§ Page:
━━━━━━━━━━━━━━━━━━━━━━━━━━━━━━
# Span picture onto wooden canvas frame



## Mondq (Jun 16, 2015)

Hi,
We recently bought two pictures whilst we were on holiday and now we would like the pictures to be on a wooden frame. Just like a blank canvas you buy. Sorry, I'm finding this hard to describe.
Look at this picture

jerrysartarama.com/discount-art-supplies/canvas-and-boards/stretched-canvas/paramount-artist-stretched-canvas/paramount-professional-1%C2%BD-gallery-wrap-canvas-mural-sizes.htm

We want our paintings to be on that piece of wood basically.

Any tips on where to get it done or how to do it ourselves?

Thank you so much!


----------



## Sorin (Jun 15, 2015)

The pic you posted is a gallery wrap, meaning its designed so it can be hung without framing. Notice the 11/2" thickness? Most frames are around 3/4". No matter, it can be done so long as your painting has enough waste space to throw away wrapping it around the sides of the frame &, to some degree, the back. If not, you might consider having it adhered to a panel. Never know the diff once framed.


----------



## Bushcraftonfire (Apr 22, 2015)

You never said what the pictures were done in.. but another option which is gorgeous on some works is to find a piece of wood.. and put the picture on it and decoupage (or varnish) it. 

D


----------



## Sorin (Jun 15, 2015)

*True, Bush!*

And plaques can be painted, distressed, etc.


----------
━━━━━━━━━━━━━━━━━━━━━━━━━━━━━━
§ Stored rows:
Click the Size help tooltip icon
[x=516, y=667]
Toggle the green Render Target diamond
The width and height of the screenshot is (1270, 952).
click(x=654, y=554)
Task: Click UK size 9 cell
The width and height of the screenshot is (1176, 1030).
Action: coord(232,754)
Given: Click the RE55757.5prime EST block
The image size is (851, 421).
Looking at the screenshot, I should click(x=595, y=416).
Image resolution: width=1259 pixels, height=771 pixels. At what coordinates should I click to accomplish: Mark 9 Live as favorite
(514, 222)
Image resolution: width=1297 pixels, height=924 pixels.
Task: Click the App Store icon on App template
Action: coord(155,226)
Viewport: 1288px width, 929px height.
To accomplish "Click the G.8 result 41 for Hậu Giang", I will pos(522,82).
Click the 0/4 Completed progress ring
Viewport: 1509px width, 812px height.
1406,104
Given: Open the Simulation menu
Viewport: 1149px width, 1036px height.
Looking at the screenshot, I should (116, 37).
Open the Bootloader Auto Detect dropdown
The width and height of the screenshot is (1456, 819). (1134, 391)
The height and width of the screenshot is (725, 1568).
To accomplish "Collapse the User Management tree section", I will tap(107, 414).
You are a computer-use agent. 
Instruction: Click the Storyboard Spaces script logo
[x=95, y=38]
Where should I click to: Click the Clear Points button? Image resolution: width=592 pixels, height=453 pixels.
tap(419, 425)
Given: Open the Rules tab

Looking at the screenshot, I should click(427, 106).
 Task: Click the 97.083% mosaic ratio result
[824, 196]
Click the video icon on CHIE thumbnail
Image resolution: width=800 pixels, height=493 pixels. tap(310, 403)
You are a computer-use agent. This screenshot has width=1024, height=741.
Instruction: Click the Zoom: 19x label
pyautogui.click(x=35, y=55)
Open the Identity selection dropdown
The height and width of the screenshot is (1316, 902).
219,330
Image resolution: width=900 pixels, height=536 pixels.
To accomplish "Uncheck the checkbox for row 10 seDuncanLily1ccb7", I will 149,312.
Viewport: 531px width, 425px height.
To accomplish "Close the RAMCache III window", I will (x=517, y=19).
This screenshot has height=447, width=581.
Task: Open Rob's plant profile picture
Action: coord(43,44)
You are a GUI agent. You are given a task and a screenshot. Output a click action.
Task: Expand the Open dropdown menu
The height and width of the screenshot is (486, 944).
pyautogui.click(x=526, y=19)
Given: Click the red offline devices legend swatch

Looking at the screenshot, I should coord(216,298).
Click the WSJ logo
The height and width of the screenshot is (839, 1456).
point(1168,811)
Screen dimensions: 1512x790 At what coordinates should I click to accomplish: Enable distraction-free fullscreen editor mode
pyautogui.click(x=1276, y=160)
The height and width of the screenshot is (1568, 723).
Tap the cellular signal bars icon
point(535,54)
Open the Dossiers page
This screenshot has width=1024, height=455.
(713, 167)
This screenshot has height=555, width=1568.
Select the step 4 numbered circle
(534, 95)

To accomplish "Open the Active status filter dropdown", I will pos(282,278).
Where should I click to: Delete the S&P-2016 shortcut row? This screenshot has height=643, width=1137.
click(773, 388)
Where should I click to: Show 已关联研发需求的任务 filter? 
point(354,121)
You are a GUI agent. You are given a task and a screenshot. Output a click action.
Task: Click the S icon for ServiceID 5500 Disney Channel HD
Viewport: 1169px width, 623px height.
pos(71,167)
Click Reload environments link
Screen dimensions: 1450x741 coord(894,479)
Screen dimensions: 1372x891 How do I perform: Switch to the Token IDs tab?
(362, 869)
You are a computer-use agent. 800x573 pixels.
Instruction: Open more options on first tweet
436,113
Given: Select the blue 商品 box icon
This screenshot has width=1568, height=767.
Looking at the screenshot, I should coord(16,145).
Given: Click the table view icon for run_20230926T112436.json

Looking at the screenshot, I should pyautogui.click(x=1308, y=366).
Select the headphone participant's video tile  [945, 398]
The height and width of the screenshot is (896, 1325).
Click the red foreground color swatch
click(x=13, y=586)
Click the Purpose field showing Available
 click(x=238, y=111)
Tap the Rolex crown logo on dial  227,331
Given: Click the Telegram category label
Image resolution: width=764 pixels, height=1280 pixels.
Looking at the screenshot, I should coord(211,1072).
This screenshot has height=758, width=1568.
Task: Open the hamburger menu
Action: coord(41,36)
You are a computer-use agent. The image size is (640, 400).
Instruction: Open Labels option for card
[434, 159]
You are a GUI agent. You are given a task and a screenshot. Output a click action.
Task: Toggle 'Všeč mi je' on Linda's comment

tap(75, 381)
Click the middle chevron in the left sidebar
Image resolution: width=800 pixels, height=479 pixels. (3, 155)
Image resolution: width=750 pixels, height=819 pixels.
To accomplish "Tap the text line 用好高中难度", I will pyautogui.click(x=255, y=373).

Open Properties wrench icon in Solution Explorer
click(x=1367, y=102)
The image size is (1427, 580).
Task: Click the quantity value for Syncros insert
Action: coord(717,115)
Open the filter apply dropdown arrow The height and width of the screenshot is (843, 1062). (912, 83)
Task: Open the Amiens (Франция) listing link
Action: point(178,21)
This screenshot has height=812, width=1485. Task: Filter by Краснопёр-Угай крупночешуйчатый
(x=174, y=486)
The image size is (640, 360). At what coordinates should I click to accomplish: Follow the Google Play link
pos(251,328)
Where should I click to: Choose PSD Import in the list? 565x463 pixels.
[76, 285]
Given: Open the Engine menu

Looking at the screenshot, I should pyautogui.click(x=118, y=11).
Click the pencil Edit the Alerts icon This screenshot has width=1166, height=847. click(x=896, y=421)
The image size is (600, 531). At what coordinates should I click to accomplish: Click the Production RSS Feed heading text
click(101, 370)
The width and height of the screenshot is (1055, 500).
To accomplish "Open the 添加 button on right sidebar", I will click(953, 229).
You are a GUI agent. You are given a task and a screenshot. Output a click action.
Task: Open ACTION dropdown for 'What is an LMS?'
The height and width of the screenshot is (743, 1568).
━━━━━━━━━━━━━━━━━━━━━━━━━━━━━━
§ Exercise:
Please say whether each statement agrees with the forum thread about mounting pictures on a wooden frame, answering yes or no and quoting the deciding words of the thread.
1. The person who started the thread bought three pictures on holiday.
2. Sorin says most frames are about 3/4" thick.
3. Bushcraftonfire names the medium the pictures were done in.
The listing is separate material and has no connection to the forum thread.

§ Task solution:
1. No: "We recently bought two pictures whilst we were on holiday"
2. Yes: "Most frames are around 3/4"."
3. No: "You never said what the pictures were done in"